Task prompt →
Could you copy every record below exactly as it is written?

Supplied material →
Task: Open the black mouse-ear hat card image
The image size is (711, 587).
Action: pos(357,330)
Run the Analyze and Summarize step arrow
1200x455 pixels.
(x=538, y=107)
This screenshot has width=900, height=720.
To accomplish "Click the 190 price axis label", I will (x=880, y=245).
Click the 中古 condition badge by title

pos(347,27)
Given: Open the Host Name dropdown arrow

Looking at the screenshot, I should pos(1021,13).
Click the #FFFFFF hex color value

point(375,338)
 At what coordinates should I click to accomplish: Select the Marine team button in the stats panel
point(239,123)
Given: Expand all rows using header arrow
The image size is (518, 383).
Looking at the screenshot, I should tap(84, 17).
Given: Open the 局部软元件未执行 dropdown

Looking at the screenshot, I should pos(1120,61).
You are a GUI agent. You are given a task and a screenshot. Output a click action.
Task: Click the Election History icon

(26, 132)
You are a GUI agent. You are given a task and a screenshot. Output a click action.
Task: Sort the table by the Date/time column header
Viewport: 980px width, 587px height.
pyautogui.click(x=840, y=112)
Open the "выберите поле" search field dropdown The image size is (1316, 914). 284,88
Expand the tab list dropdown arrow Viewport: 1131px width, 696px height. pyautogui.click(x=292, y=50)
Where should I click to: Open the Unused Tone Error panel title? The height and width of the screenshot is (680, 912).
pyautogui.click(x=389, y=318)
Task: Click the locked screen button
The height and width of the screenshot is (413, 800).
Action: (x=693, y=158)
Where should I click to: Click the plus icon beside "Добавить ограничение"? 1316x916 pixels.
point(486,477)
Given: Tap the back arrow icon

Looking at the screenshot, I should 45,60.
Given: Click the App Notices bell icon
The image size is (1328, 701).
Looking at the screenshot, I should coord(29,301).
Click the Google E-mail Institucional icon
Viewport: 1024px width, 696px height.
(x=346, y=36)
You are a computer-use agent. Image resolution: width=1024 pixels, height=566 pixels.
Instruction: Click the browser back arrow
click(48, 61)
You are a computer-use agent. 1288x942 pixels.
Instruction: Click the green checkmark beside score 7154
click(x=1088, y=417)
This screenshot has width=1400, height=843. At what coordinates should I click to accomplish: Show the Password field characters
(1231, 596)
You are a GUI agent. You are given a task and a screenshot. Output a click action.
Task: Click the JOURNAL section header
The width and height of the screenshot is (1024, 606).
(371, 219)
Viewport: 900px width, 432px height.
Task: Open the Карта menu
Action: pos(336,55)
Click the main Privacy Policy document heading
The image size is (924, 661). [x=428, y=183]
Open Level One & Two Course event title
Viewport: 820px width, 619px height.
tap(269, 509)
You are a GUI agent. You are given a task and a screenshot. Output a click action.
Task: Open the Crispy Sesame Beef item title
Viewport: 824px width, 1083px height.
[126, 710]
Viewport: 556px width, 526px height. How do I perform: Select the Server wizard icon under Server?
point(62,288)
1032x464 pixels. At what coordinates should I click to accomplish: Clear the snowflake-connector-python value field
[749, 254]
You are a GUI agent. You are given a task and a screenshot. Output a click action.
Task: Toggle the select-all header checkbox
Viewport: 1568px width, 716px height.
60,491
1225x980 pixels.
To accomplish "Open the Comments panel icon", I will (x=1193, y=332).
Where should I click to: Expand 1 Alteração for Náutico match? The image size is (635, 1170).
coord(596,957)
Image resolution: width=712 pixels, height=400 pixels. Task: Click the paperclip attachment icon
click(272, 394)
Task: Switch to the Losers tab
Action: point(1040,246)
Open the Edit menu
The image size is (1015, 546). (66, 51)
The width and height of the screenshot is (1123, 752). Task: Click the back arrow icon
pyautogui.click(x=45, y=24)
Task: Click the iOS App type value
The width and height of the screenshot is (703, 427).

The answer →
Task: Open the black mouse-ear hat card image
The image size is (711, 587).
Action: pos(357,330)
Run the Analyze and Summarize step arrow
1200x455 pixels.
(x=538, y=107)
This screenshot has width=900, height=720.
To accomplish "Click the 190 price axis label", I will (x=880, y=245).
Click the 中古 condition badge by title

pos(347,27)
Given: Open the Host Name dropdown arrow

Looking at the screenshot, I should pos(1021,13).
Click the #FFFFFF hex color value

point(375,338)
 At what coordinates should I click to accomplish: Select the Marine team button in the stats panel
point(239,123)
Given: Expand all rows using header arrow
The image size is (518, 383).
Looking at the screenshot, I should tap(84, 17).
Given: Open the 局部软元件未执行 dropdown

Looking at the screenshot, I should pos(1120,61).
You are a GUI agent. You are given a task and a screenshot. Output a click action.
Task: Click the Election History icon

(26, 132)
You are a GUI agent. You are given a task and a screenshot. Output a click action.
Task: Sort the table by the Date/time column header
Viewport: 980px width, 587px height.
pyautogui.click(x=840, y=112)
Open the "выберите поле" search field dropdown The image size is (1316, 914). 284,88
Expand the tab list dropdown arrow Viewport: 1131px width, 696px height. pyautogui.click(x=292, y=50)
Where should I click to: Open the Unused Tone Error panel title? The height and width of the screenshot is (680, 912).
pyautogui.click(x=389, y=318)
Task: Click the locked screen button
The height and width of the screenshot is (413, 800).
Action: (x=693, y=158)
Where should I click to: Click the plus icon beside "Добавить ограничение"? 1316x916 pixels.
point(486,477)
Given: Tap the back arrow icon

Looking at the screenshot, I should 45,60.
Given: Click the App Notices bell icon
The image size is (1328, 701).
Looking at the screenshot, I should coord(29,301).
Click the Google E-mail Institucional icon
Viewport: 1024px width, 696px height.
(x=346, y=36)
You are a computer-use agent. Image resolution: width=1024 pixels, height=566 pixels.
Instruction: Click the browser back arrow
click(48, 61)
You are a computer-use agent. 1288x942 pixels.
Instruction: Click the green checkmark beside score 7154
click(x=1088, y=417)
This screenshot has width=1400, height=843. At what coordinates should I click to accomplish: Show the Password field characters
(1231, 596)
You are a GUI agent. You are given a task and a screenshot. Output a click action.
Task: Click the JOURNAL section header
The width and height of the screenshot is (1024, 606).
(371, 219)
Viewport: 900px width, 432px height.
Task: Open the Карта menu
Action: pos(336,55)
Click the main Privacy Policy document heading
The image size is (924, 661). [x=428, y=183]
Open Level One & Two Course event title
Viewport: 820px width, 619px height.
tap(269, 509)
You are a GUI agent. You are given a task and a screenshot. Output a click action.
Task: Open the Crispy Sesame Beef item title
Viewport: 824px width, 1083px height.
[126, 710]
Viewport: 556px width, 526px height. How do I perform: Select the Server wizard icon under Server?
point(62,288)
1032x464 pixels. At what coordinates should I click to accomplish: Clear the snowflake-connector-python value field
[749, 254]
You are a GUI agent. You are given a task and a screenshot. Output a click action.
Task: Toggle the select-all header checkbox
Viewport: 1568px width, 716px height.
60,491
1225x980 pixels.
To accomplish "Open the Comments panel icon", I will (x=1193, y=332).
Where should I click to: Expand 1 Alteração for Náutico match? The image size is (635, 1170).
coord(596,957)
Image resolution: width=712 pixels, height=400 pixels. Task: Click the paperclip attachment icon
click(272, 394)
Task: Switch to the Losers tab
Action: point(1040,246)
Open the Edit menu
The image size is (1015, 546). (66, 51)
The width and height of the screenshot is (1123, 752). Task: Click the back arrow icon
pyautogui.click(x=45, y=24)
Task: Click the iOS App type value
The width and height of the screenshot is (703, 427).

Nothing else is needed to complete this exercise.